§ **Directions**:
List every line in the data below that contains the word "Open". Case counts.

** Begin Listed records **

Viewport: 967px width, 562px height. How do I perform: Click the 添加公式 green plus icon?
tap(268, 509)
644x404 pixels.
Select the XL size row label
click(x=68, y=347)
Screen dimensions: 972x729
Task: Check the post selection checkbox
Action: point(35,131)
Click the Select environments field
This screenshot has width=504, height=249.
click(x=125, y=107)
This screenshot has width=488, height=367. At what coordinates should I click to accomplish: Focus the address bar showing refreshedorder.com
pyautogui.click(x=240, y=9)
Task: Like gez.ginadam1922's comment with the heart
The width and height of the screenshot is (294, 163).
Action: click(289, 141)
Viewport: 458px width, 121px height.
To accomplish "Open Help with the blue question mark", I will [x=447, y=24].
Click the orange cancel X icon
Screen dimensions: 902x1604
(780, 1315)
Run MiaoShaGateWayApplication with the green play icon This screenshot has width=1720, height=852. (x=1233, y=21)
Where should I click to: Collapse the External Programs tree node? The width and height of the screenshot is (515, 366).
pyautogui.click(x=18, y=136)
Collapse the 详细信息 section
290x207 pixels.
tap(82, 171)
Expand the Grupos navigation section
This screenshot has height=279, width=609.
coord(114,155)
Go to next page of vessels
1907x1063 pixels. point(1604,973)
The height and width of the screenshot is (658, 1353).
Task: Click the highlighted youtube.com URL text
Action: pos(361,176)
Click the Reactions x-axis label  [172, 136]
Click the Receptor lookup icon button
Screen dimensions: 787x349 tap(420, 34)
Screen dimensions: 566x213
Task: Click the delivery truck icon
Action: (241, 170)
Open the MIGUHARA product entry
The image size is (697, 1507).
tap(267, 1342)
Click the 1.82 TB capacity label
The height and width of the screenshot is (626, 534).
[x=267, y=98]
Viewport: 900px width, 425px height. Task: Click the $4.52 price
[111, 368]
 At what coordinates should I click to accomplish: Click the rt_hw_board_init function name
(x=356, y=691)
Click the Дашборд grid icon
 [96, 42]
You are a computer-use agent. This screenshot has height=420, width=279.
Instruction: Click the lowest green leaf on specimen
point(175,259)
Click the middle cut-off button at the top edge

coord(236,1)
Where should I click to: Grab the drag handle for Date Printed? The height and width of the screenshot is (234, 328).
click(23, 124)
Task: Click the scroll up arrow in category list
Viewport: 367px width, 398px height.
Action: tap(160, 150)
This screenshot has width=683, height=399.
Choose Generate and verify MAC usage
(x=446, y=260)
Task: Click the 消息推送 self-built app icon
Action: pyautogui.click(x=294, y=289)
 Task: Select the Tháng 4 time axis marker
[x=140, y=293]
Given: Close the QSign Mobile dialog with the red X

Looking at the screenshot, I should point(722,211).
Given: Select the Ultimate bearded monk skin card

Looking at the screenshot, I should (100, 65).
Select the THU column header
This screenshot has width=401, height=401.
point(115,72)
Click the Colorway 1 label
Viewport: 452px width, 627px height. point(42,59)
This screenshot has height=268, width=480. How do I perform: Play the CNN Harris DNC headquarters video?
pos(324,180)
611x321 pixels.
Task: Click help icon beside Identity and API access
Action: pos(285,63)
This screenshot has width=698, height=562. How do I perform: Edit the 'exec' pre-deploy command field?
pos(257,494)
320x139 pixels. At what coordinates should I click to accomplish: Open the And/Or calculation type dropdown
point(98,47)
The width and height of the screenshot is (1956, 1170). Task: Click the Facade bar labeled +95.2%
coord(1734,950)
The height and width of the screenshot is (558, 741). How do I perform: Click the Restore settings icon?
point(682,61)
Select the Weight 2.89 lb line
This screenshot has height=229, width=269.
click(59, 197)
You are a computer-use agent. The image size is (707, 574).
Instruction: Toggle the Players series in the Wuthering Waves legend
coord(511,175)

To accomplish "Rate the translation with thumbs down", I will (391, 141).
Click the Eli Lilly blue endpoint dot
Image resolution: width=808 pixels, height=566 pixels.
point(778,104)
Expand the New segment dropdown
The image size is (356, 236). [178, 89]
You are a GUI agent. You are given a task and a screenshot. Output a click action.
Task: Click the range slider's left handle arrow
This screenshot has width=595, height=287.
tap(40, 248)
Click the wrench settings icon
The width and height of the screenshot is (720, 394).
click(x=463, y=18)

** End Listed records **

§ **Final result**:
To accomplish "Open Help with the blue question mark", I will [x=447, y=24].
Open the MIGUHARA product entry
320x139 pixels. At what coordinates should I click to accomplish: Open the And/Or calculation type dropdown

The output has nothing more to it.